Stored data:
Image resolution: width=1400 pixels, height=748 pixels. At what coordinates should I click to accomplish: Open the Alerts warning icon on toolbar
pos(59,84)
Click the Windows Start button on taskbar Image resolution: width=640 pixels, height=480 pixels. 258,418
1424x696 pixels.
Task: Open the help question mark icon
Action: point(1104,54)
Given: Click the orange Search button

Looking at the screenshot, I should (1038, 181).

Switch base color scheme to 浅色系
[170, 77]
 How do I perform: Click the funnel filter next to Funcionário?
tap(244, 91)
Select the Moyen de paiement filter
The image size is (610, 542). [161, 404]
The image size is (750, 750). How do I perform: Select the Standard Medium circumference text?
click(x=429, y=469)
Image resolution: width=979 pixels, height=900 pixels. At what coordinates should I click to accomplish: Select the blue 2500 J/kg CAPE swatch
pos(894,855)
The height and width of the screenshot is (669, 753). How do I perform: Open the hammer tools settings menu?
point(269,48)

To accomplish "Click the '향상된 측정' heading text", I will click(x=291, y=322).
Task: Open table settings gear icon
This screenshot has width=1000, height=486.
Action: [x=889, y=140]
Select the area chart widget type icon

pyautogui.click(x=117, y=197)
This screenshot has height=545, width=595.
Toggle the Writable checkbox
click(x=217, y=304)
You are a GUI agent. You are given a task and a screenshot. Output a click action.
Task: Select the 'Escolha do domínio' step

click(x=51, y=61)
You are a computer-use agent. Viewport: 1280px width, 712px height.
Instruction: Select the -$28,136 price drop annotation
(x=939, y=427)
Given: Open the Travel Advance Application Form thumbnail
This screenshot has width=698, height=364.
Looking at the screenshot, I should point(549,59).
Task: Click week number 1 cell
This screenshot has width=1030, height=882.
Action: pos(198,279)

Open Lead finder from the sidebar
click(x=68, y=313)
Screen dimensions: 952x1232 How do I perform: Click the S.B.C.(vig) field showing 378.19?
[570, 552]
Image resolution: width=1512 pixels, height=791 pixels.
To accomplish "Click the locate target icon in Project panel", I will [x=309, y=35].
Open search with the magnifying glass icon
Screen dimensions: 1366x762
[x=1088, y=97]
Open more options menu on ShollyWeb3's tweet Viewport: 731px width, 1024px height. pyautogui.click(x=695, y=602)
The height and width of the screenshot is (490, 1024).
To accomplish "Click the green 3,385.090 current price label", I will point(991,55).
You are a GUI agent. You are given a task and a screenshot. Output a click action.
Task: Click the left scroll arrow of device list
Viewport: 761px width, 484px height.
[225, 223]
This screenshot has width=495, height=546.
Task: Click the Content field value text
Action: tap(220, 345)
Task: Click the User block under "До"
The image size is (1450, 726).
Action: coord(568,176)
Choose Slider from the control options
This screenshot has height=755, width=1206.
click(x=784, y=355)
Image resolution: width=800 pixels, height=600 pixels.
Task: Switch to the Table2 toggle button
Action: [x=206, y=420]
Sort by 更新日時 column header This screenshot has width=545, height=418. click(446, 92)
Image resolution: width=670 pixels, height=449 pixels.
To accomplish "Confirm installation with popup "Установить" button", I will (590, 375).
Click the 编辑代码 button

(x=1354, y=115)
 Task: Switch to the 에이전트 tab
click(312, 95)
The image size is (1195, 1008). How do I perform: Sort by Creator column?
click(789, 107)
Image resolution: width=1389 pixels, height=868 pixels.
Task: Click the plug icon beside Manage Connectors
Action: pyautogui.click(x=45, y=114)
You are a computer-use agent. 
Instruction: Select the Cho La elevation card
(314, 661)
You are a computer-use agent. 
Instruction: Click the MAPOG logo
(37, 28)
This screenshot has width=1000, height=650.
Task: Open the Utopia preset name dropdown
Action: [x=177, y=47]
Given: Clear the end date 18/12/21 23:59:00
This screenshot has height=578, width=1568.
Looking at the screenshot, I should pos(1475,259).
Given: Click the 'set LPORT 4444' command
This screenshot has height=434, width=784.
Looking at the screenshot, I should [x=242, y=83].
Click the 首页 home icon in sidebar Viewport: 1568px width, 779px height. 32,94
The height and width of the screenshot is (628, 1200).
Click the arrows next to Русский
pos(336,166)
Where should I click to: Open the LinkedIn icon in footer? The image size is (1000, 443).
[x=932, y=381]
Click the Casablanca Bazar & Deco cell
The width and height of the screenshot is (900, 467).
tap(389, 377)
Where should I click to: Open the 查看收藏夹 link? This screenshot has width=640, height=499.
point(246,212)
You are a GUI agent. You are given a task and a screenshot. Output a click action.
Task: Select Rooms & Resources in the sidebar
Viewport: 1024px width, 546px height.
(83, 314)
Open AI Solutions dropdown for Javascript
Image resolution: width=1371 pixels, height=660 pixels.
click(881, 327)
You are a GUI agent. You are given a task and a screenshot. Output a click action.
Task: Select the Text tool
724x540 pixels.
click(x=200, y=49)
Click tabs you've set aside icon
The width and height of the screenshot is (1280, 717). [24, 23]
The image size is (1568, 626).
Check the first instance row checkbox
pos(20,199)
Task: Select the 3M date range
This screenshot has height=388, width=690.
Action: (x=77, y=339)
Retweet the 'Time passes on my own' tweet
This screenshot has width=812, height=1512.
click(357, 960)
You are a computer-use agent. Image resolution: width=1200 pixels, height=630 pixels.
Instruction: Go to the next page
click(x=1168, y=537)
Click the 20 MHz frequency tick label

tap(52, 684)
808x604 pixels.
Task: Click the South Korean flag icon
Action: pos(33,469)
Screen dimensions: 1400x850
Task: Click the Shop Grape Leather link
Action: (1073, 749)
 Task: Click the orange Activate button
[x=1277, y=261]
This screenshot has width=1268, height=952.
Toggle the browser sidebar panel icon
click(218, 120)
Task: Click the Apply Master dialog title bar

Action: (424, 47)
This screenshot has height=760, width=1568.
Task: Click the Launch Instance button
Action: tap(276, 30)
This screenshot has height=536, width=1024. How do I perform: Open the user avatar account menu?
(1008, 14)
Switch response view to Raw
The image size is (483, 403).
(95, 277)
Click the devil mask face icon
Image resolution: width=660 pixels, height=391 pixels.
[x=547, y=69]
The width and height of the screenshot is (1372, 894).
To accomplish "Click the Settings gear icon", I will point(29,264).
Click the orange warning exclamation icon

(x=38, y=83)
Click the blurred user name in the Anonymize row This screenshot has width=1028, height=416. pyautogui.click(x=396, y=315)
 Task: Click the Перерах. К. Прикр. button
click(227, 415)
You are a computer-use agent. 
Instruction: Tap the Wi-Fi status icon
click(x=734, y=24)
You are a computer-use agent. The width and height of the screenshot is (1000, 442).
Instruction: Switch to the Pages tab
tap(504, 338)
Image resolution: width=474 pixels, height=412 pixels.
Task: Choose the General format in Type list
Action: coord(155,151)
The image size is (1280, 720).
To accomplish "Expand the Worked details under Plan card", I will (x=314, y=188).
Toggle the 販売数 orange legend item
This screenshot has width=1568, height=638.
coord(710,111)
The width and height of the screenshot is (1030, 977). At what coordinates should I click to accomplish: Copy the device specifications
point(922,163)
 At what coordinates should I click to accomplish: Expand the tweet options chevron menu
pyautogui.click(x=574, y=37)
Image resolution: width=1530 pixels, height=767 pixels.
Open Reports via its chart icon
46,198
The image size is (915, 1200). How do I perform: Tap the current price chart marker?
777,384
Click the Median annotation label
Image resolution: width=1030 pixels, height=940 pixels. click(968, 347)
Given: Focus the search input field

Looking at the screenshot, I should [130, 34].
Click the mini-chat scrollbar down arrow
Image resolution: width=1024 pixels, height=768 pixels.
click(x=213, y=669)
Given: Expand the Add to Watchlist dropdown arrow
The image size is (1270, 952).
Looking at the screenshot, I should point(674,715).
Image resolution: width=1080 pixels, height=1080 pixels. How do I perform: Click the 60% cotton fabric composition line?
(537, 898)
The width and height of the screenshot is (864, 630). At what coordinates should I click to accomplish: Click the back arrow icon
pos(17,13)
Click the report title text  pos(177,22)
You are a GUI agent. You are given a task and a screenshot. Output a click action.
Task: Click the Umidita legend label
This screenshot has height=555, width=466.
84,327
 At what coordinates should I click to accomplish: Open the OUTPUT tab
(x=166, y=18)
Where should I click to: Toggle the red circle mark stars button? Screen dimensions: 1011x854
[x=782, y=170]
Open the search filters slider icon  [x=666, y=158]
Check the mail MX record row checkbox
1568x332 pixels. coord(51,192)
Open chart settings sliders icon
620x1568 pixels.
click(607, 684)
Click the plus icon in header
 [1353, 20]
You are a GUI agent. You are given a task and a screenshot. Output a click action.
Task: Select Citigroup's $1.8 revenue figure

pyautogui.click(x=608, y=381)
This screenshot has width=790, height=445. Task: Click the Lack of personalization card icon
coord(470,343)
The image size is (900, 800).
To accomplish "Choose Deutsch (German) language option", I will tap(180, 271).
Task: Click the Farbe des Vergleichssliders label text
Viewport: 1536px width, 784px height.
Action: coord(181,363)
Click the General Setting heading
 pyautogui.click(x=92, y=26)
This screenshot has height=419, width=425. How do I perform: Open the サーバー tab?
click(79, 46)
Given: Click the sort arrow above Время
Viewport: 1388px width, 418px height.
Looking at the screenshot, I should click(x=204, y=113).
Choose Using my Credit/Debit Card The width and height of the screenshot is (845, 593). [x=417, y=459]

Work instruction »
Counting only lines that hold the word "date", state how many there are in the data. Write the number alone.

Written answer »
2